■ **DATA FOR THE TASK**
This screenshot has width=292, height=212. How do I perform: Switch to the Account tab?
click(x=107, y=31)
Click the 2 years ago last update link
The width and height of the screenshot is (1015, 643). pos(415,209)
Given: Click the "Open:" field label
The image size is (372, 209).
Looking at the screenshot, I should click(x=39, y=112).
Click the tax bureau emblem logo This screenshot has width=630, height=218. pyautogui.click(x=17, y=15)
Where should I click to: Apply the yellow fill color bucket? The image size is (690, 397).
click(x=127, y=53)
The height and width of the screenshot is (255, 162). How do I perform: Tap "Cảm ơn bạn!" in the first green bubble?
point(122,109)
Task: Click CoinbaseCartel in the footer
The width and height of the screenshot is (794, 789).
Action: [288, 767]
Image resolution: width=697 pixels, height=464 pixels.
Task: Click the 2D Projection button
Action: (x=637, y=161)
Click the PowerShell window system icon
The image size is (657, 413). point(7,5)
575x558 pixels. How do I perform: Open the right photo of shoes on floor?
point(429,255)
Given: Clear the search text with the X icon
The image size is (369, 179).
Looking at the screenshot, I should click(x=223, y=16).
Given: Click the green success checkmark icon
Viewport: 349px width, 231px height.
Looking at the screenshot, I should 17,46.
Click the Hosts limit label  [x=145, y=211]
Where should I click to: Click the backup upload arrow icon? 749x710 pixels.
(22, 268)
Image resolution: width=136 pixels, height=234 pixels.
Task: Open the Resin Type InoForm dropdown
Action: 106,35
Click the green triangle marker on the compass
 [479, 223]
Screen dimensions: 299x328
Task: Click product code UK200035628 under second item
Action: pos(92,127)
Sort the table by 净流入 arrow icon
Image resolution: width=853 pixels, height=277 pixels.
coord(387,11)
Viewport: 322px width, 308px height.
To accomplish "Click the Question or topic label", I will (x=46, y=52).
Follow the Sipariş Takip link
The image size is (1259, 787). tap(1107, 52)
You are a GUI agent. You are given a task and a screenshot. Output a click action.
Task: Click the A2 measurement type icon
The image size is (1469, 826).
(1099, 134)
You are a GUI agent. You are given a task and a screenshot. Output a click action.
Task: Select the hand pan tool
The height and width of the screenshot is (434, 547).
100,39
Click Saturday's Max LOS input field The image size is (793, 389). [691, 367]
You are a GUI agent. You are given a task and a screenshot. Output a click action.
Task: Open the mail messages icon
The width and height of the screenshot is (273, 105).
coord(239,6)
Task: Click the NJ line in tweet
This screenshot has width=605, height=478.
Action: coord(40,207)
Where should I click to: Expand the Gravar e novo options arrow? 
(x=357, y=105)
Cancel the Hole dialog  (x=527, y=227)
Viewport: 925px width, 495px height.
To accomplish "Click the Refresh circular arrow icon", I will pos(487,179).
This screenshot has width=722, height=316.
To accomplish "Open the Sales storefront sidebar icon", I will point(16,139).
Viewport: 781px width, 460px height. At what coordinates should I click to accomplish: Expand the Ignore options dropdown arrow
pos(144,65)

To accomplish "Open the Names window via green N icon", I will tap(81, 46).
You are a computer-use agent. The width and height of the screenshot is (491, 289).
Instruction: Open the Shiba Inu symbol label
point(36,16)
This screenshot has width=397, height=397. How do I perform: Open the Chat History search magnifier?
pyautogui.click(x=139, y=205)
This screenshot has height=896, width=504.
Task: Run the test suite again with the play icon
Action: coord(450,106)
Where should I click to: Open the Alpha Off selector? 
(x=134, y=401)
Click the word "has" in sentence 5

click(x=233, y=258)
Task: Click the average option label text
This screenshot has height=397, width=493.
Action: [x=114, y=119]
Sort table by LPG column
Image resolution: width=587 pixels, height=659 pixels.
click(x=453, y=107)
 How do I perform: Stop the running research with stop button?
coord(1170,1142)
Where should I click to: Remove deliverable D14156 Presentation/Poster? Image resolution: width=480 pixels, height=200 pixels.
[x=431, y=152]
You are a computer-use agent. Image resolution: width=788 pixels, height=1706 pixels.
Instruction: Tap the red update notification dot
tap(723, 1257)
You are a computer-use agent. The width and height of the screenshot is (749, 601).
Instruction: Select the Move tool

■ **EXERCISE GOAL**
A complete, exact copy of the entries above is what is wanted.

■ **RESPONSE AREA**
This screenshot has width=292, height=212. How do I perform: Switch to the Account tab?
click(x=107, y=31)
Click the 2 years ago last update link
The width and height of the screenshot is (1015, 643). pos(415,209)
Given: Click the "Open:" field label
The image size is (372, 209).
Looking at the screenshot, I should click(x=39, y=112).
Click the tax bureau emblem logo This screenshot has width=630, height=218. pyautogui.click(x=17, y=15)
Where should I click to: Apply the yellow fill color bucket? The image size is (690, 397).
click(x=127, y=53)
The height and width of the screenshot is (255, 162). How do I perform: Tap "Cảm ơn bạn!" in the first green bubble?
point(122,109)
Task: Click CoinbaseCartel in the footer
The width and height of the screenshot is (794, 789).
Action: [288, 767]
Image resolution: width=697 pixels, height=464 pixels.
Task: Click the 2D Projection button
Action: (x=637, y=161)
Click the PowerShell window system icon
The image size is (657, 413). point(7,5)
575x558 pixels. How do I perform: Open the right photo of shoes on floor?
point(429,255)
Given: Clear the search text with the X icon
The image size is (369, 179).
Looking at the screenshot, I should click(x=223, y=16).
Given: Click the green success checkmark icon
Viewport: 349px width, 231px height.
Looking at the screenshot, I should 17,46.
Click the Hosts limit label  [x=145, y=211]
Where should I click to: Click the backup upload arrow icon? 749x710 pixels.
(22, 268)
Image resolution: width=136 pixels, height=234 pixels.
Task: Open the Resin Type InoForm dropdown
Action: 106,35
Click the green triangle marker on the compass
 [479, 223]
Screen dimensions: 299x328
Task: Click product code UK200035628 under second item
Action: pos(92,127)
Sort the table by 净流入 arrow icon
Image resolution: width=853 pixels, height=277 pixels.
coord(387,11)
Viewport: 322px width, 308px height.
To accomplish "Click the Question or topic label", I will (x=46, y=52).
Follow the Sipariş Takip link
The image size is (1259, 787). tap(1107, 52)
You are a GUI agent. You are given a task and a screenshot. Output a click action.
Task: Click the A2 measurement type icon
The image size is (1469, 826).
(1099, 134)
You are a GUI agent. You are given a task and a screenshot. Output a click action.
Task: Select the hand pan tool
The height and width of the screenshot is (434, 547).
100,39
Click Saturday's Max LOS input field The image size is (793, 389). [691, 367]
You are a GUI agent. You are given a task and a screenshot. Output a click action.
Task: Open the mail messages icon
The width and height of the screenshot is (273, 105).
coord(239,6)
Task: Click the NJ line in tweet
This screenshot has width=605, height=478.
Action: coord(40,207)
Where should I click to: Expand the Gravar e novo options arrow? 
(x=357, y=105)
Cancel the Hole dialog  (x=527, y=227)
Viewport: 925px width, 495px height.
To accomplish "Click the Refresh circular arrow icon", I will pos(487,179).
This screenshot has width=722, height=316.
To accomplish "Open the Sales storefront sidebar icon", I will point(16,139).
Viewport: 781px width, 460px height. At what coordinates should I click to accomplish: Expand the Ignore options dropdown arrow
pos(144,65)

To accomplish "Open the Names window via green N icon", I will tap(81, 46).
You are a computer-use agent. The width and height of the screenshot is (491, 289).
Instruction: Open the Shiba Inu symbol label
point(36,16)
This screenshot has width=397, height=397. How do I perform: Open the Chat History search magnifier?
pyautogui.click(x=139, y=205)
This screenshot has height=896, width=504.
Task: Run the test suite again with the play icon
Action: coord(450,106)
Where should I click to: Open the Alpha Off selector? 
(x=134, y=401)
Click the word "has" in sentence 5

click(x=233, y=258)
Task: Click the average option label text
This screenshot has height=397, width=493.
Action: [x=114, y=119]
Sort table by LPG column
Image resolution: width=587 pixels, height=659 pixels.
click(x=453, y=107)
 How do I perform: Stop the running research with stop button?
coord(1170,1142)
Where should I click to: Remove deliverable D14156 Presentation/Poster? Image resolution: width=480 pixels, height=200 pixels.
[x=431, y=152]
You are a computer-use agent. Image resolution: width=788 pixels, height=1706 pixels.
Instruction: Tap the red update notification dot
tap(723, 1257)
You are a computer-use agent. The width and height of the screenshot is (749, 601).
Instruction: Select the Move tool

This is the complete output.